CR280 Funeral insurance Funeral benefit – no beneficiary nominated by the policyholder
Funeral benefit – no beneficiary nominated by the policyholder – benefit paid to someone other than the executor of the deceased’s estate.
In 1994 Mr M took out a funeral policy covering the lives of himself, his spouse and their children. He did not nominate a beneficiary. Mr M and his wife were divorced by decree dated 25 April 2000, and he passed away on 8 January 2003. Not being aware of the decree of divorce, and the ex-spouse not having disclosed it, the insurer paid the death benefit to the ex-spouse on 16 January 2003.
In February 2004 a competing claim was lodged with insurer by the deceased’s common law wife, Mrs N (“the complainant”) in her capacity as the executor of the deceased’s estate. The insurer refused to pay the estate, its stance being that it had paid the ex-spouse in good faith. It contended that the complainant should claim the benefit from the ex-spouse, stating that:
“We won’t pay out this claim twice because of the dishonesty of the ex-spouse.”
The complainant lodged a complaint with the office, submitting that the benefit should be paid to her as the executor of the estate.

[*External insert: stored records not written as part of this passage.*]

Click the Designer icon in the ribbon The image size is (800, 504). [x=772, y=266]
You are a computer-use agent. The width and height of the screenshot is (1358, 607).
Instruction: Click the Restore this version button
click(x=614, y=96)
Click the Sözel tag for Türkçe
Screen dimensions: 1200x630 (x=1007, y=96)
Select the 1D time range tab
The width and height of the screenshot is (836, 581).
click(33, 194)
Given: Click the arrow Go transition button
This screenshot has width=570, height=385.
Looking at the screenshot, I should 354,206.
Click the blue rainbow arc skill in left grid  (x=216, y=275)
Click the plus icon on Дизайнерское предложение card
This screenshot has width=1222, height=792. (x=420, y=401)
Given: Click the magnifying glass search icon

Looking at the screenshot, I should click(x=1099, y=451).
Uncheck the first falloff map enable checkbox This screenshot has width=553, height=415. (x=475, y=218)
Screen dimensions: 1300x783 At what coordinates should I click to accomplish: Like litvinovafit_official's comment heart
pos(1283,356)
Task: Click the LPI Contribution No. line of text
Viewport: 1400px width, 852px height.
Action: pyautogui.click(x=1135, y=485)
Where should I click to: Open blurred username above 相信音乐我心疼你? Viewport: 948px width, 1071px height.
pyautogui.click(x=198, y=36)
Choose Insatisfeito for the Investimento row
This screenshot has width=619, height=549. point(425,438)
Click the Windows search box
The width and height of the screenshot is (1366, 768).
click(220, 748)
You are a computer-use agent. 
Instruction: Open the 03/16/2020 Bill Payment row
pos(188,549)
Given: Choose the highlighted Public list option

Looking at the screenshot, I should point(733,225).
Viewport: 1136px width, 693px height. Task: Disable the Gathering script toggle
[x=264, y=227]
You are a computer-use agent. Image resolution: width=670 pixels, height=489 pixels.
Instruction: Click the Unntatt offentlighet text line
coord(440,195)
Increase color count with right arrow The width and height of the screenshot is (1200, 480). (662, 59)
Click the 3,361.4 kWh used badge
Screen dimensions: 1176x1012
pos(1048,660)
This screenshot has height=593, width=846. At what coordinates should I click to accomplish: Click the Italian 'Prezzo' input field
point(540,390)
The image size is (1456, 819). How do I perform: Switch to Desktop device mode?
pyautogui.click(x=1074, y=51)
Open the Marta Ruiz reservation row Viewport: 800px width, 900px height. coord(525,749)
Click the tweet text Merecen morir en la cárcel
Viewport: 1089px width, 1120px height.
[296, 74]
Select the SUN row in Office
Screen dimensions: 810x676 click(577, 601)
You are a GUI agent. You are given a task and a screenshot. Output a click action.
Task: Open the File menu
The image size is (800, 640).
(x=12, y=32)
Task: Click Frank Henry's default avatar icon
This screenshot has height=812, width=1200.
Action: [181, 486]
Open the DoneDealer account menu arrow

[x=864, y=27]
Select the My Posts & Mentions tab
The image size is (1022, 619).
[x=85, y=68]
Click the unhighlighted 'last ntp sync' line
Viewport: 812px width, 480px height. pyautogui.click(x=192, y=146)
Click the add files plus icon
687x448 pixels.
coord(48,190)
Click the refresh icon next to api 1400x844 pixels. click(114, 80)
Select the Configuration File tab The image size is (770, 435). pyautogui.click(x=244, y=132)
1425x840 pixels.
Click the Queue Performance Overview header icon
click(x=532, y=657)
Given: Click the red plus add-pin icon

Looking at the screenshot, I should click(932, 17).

There was no provision in the policy document which authorised or justified payment of the benefit to the ex-spouse where she had not been a nominated beneficiary. We pointed out to the insurer that in the absence of such a provision the benefit would have been payable to the estate. The insurer was therefore liable to pay the benefit to the executor of the deceased’s estate. The insurer responded that its standard practice in cases of this nature had been to pay the benefit to a legal spouse or undertaker, and that if there was no legal spouse then the benefit was payable to the deceased’s estate. We pointed out that even if this practice was correct, which it did not appear to be, it was clear that the payment of the benefit to the deceased’s ex-spouse was made contrary to the practice because the deceased’s ex-spouse was neither a legal spouse nor a representative of the estate.
We took the view that the payment of the benefit to the deceased’s spouse clearly did not amount to a discharge by the insurer of its obligations in terms of the insurance contract.
The fact that the insurer was misled by the deceased’s ex-spouse into believing that she was still married to the deceased at the time of his death was no defence to a claim by the rightful claimant, the deceased’s estate.
We disagreed with the insurer’s assertion that the complainant should claim the benefit from deceased’s ex-spouse because it was the insurer that had been defrauded, and not the deceased’s estate.
We made a provisional ruling that the claim should be paid together with interest thereon, and that a compensatory award should also be paid for material inconvenience and distress suffered by the complainant as a result of the insurer’s reliance on a defence which was incorrect in law. The insurer complied with our provisional ruling.